## [Task statement]
Lay out the lines from the one containing "You are a computer-use agent. The" through the last line as a Markdown table with the columns Row and Line text, numbering each row and skipping blank lines. Leave the pictures out of your answer.

## Start

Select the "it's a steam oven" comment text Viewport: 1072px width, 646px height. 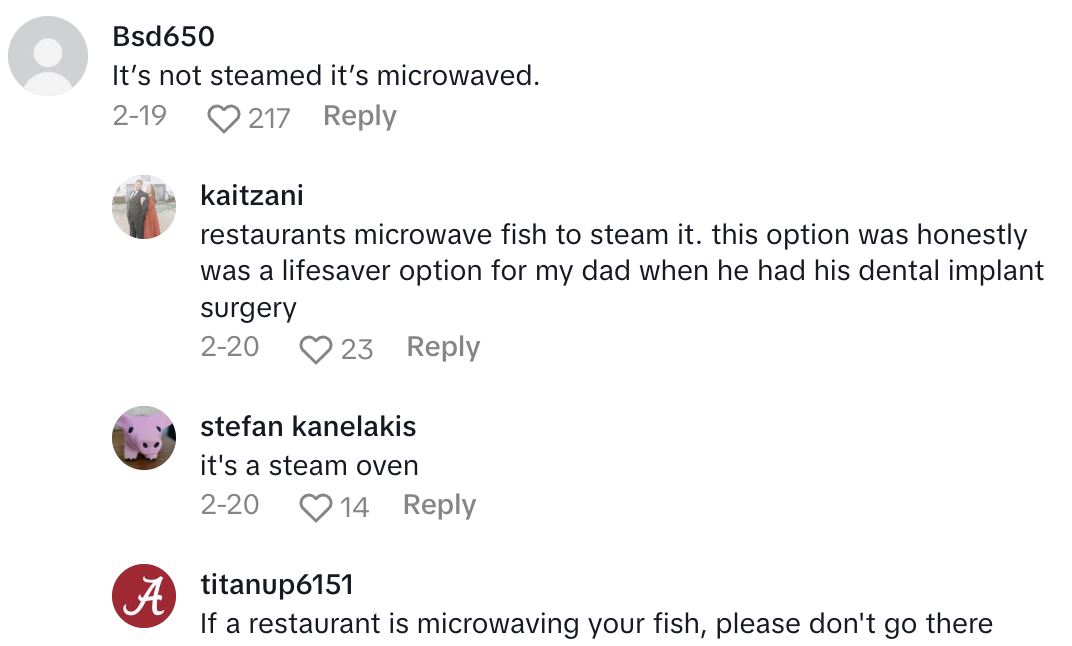(309, 466)
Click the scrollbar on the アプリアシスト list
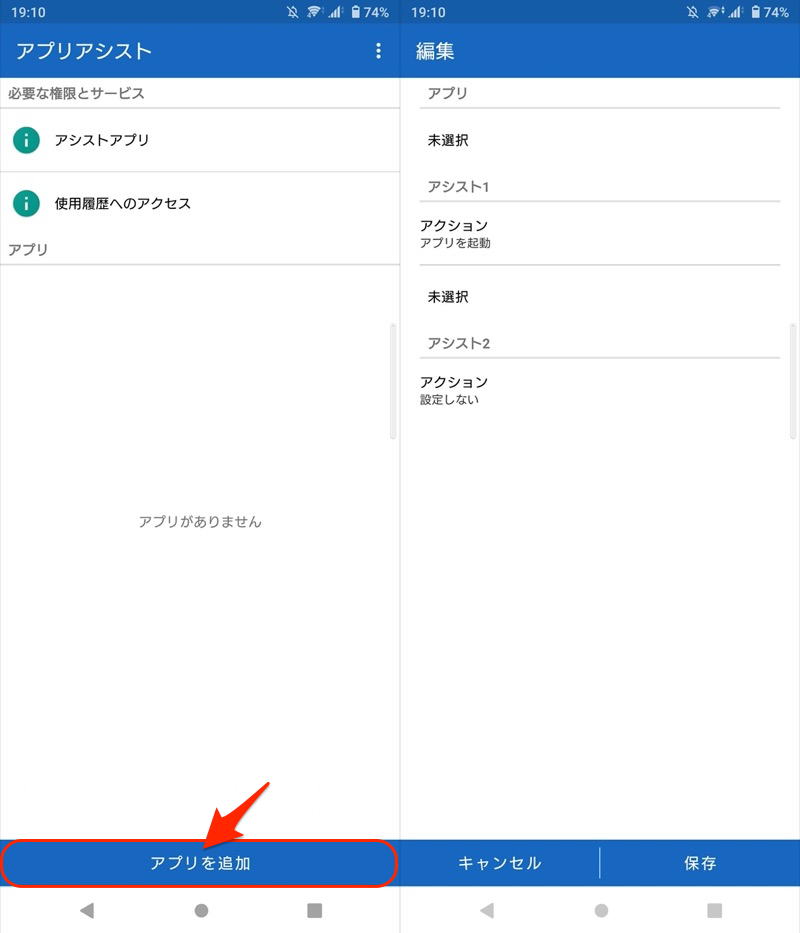Image resolution: width=800 pixels, height=933 pixels. pyautogui.click(x=393, y=381)
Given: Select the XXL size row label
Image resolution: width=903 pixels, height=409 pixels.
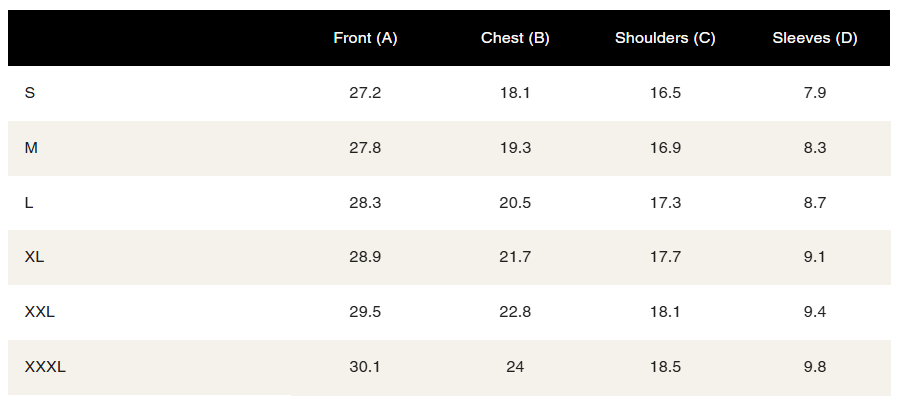Looking at the screenshot, I should (40, 312).
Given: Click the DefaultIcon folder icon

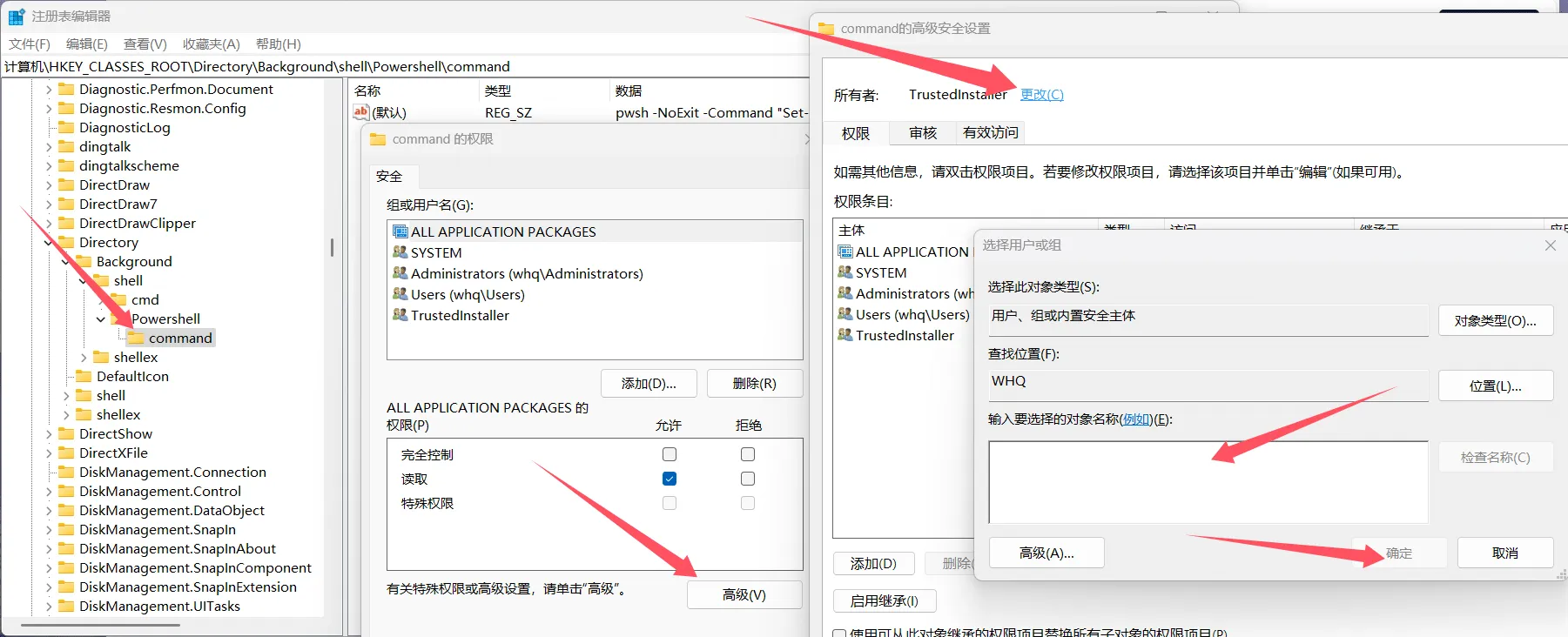Looking at the screenshot, I should (x=84, y=376).
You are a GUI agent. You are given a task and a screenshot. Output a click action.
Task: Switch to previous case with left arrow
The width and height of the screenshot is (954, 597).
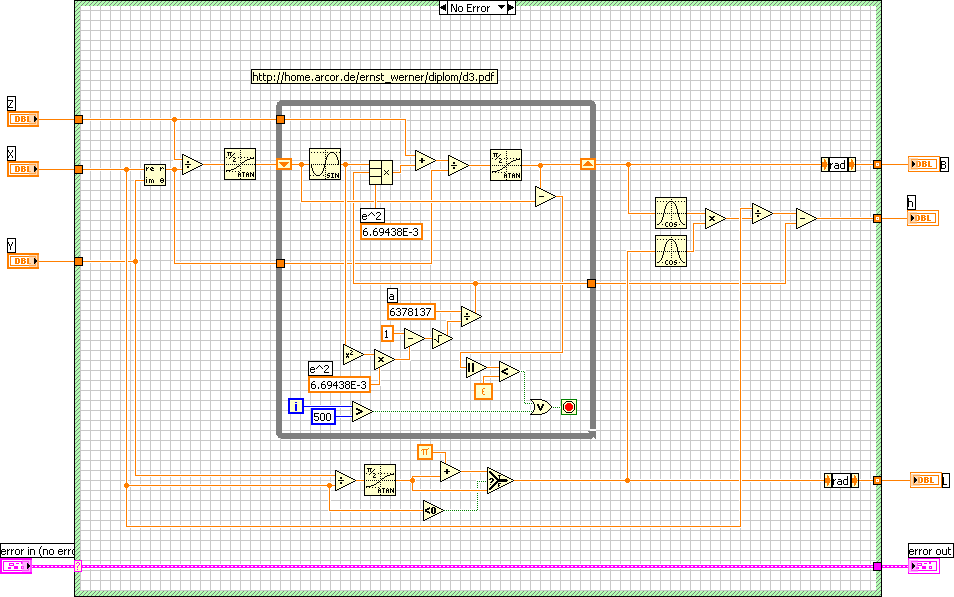444,8
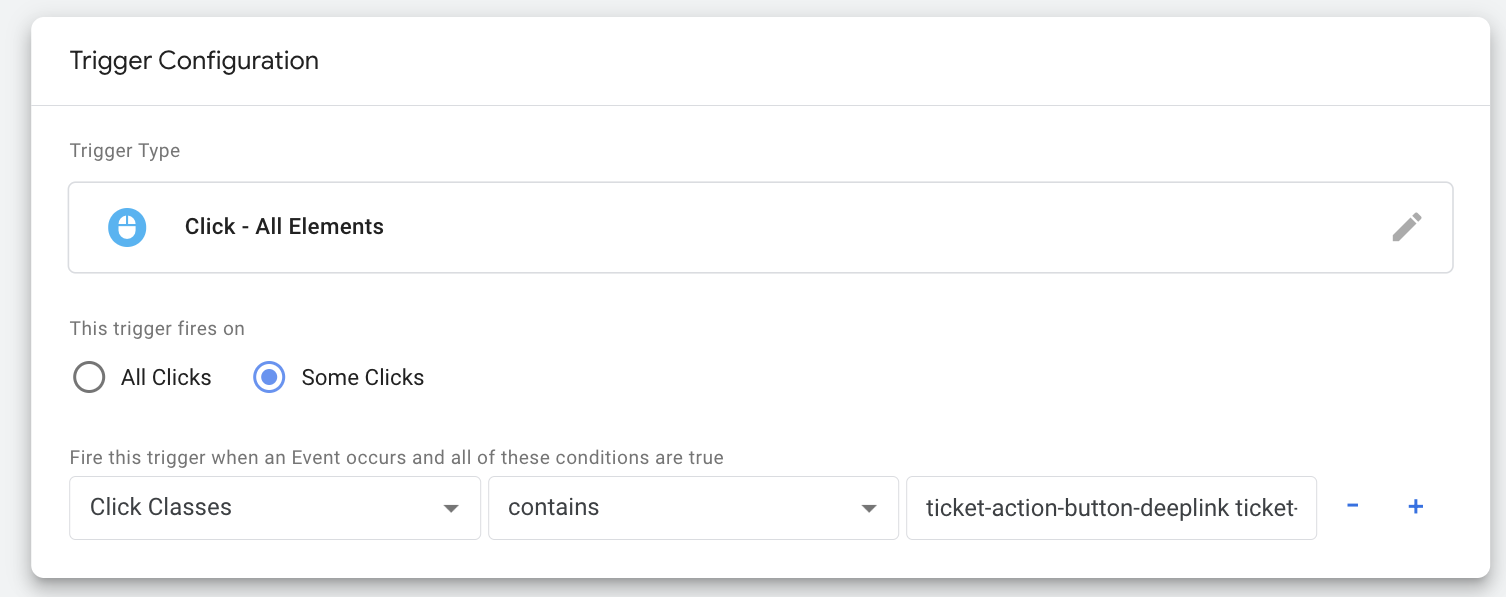
Task: Add a new condition with the plus icon
Action: (1415, 507)
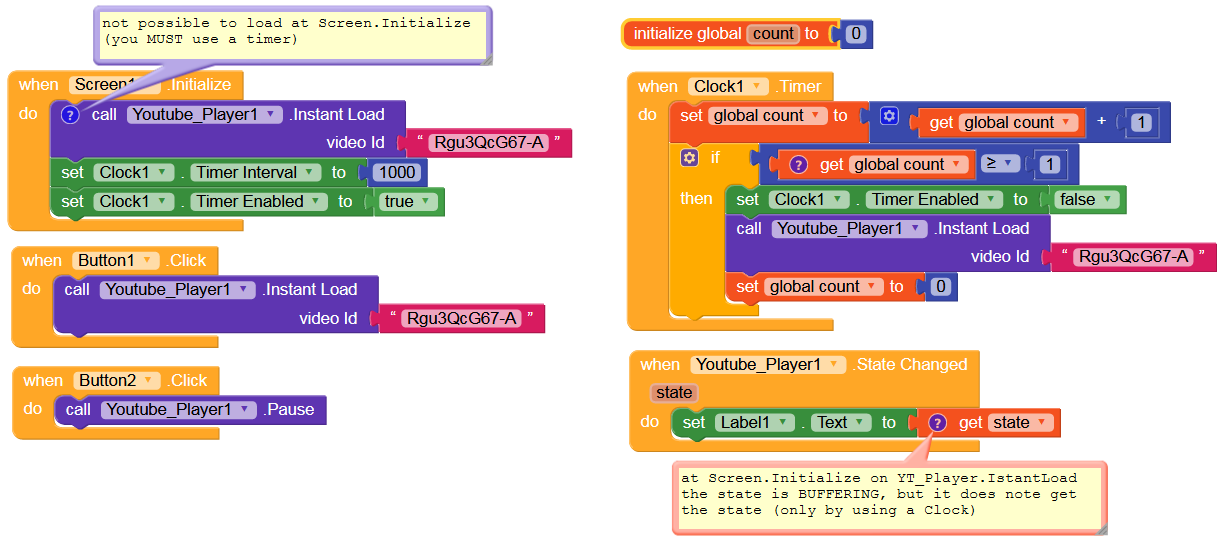Click the count variable name field
This screenshot has width=1222, height=544.
[773, 34]
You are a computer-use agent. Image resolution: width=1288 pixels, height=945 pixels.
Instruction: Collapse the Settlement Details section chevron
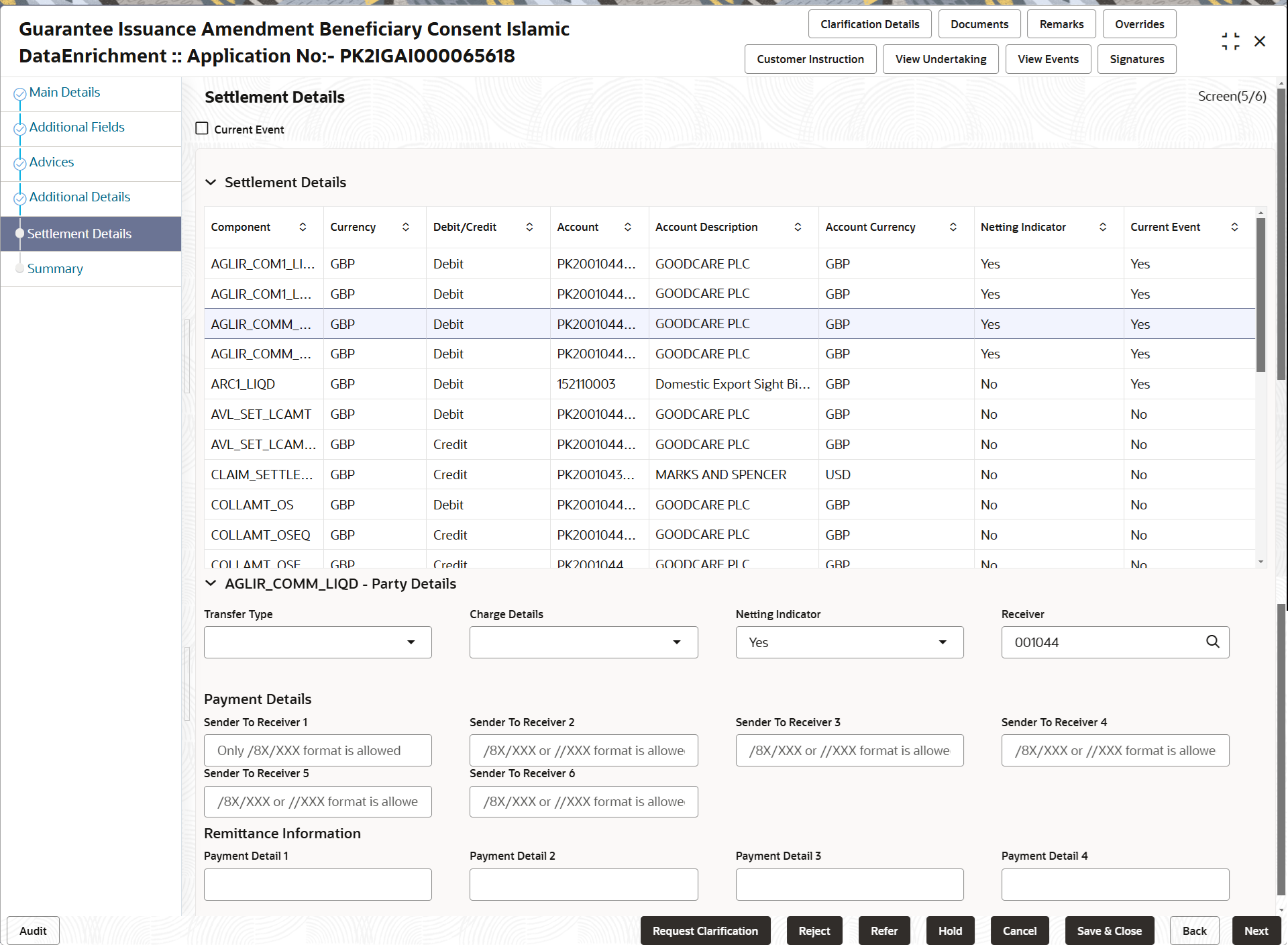point(211,183)
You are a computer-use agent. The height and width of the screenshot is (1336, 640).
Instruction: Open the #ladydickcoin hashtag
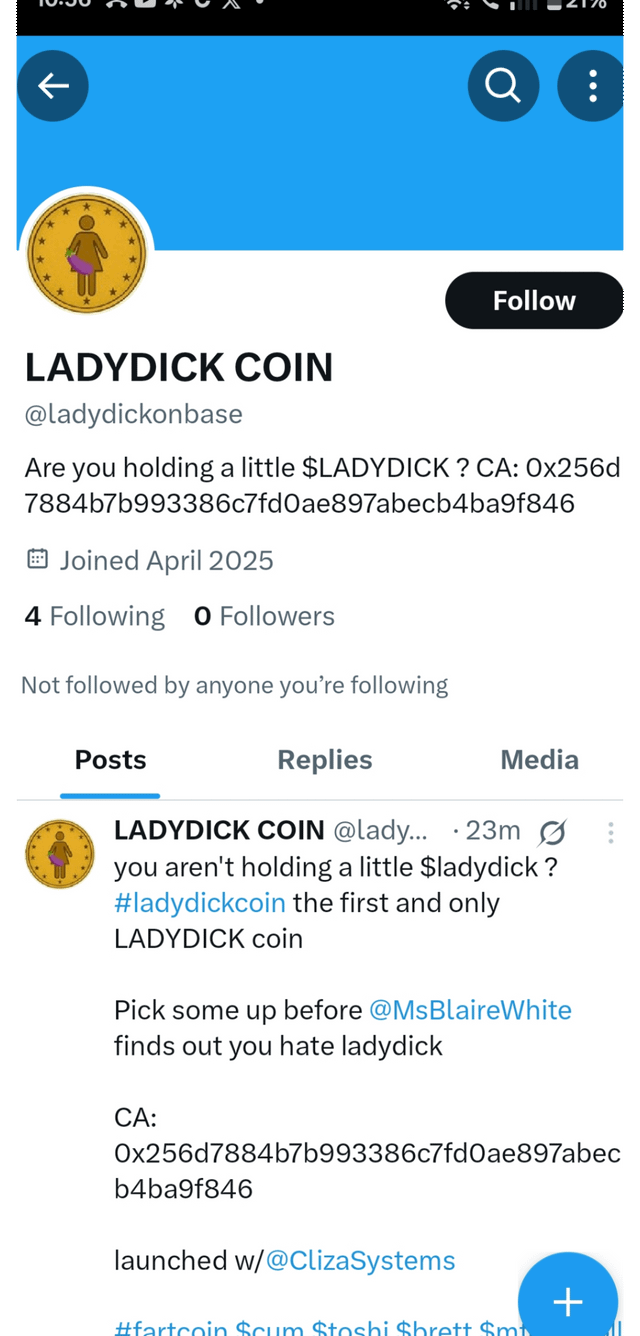pyautogui.click(x=200, y=903)
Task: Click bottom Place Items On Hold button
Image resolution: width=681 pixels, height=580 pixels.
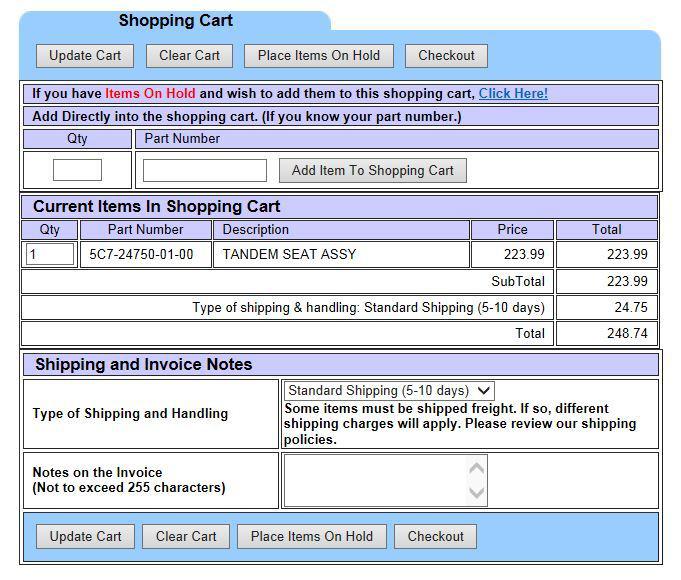Action: tap(311, 537)
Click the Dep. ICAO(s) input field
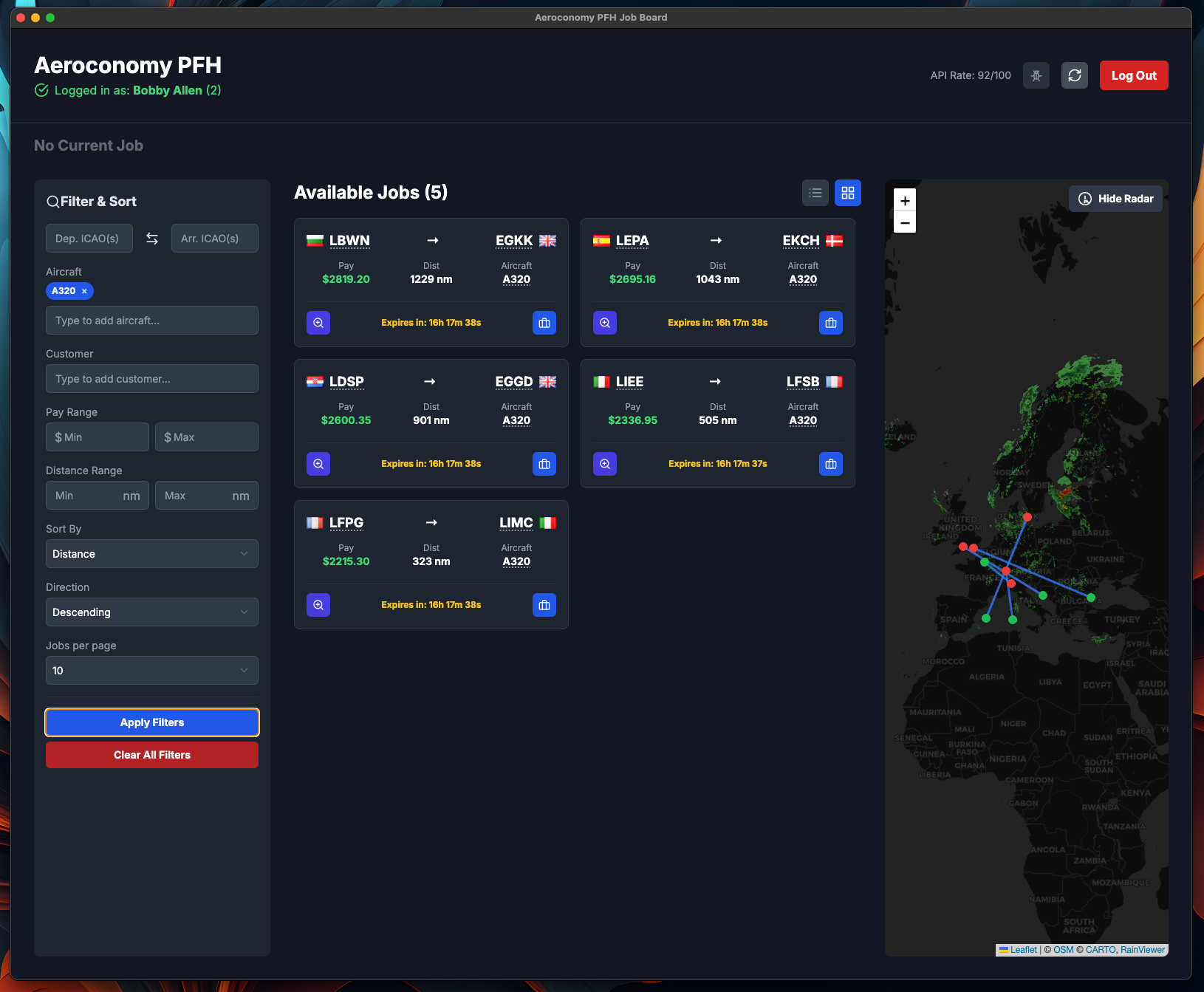1204x992 pixels. pyautogui.click(x=89, y=238)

## End

## [Written reply]
| Row | Line text |
|---|---|
| 1 | You are a computer-use agent. The height and width of the screenshot is (1336, 640). |
| 2 | Instruction: Open the #ladydickcoin hashtag |
| 3 | pyautogui.click(x=200, y=903) |
| 4 | Task: Click bottom Place Items On Hold button |
| 5 | Image resolution: width=681 pixels, height=580 pixels. |
| 6 | Action: tap(311, 537) |
| 7 | Click the Dep. ICAO(s) input field |
| 8 | 1204x992 pixels. pyautogui.click(x=89, y=238) |